[[ The data, beginning ]]
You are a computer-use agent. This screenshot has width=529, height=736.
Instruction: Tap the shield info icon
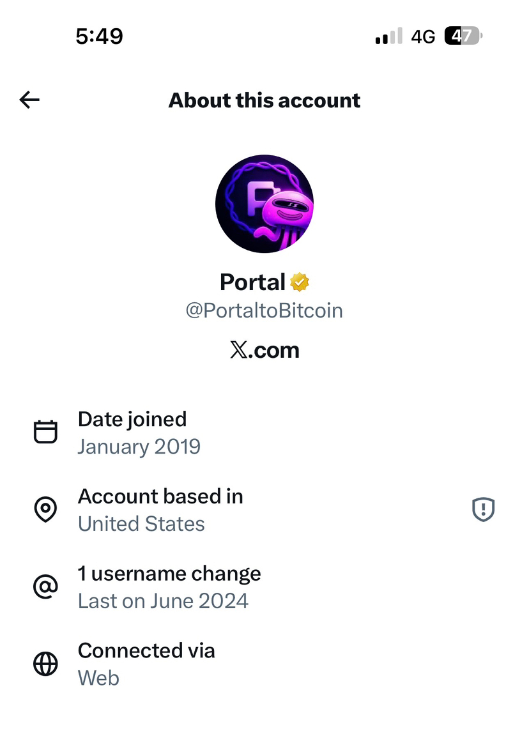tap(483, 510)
[[ The data, end ]]
[[ The data, beginning ]]
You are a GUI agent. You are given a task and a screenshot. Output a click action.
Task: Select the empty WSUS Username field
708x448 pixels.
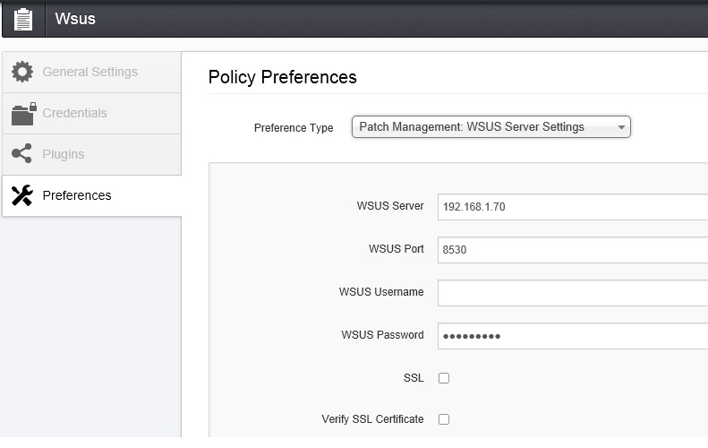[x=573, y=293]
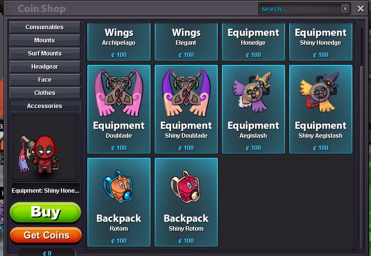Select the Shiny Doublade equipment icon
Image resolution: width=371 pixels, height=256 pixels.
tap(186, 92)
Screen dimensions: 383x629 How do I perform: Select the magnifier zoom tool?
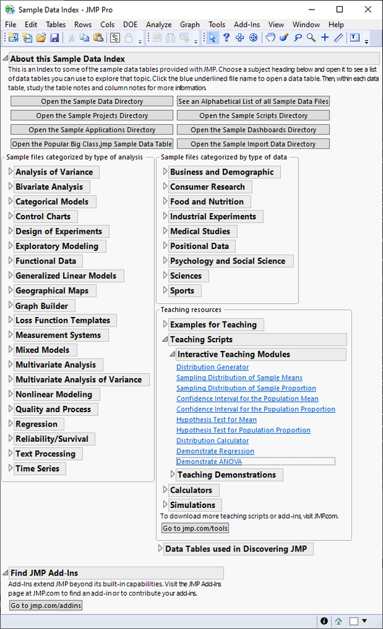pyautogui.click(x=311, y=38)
[[ The data, end ]]
[[ The data, beginning ]]
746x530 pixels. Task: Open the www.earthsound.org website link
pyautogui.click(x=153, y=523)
[[ The data, end ]]
• [Your goal]: The answer must be every line of the listing that holds the word "screenshot".

• [Output of the task]:
You are a computer-use agent. This screenshot has width=529, height=736.
You are a GUI agent. You are given a task and a screenshot. Output a click action.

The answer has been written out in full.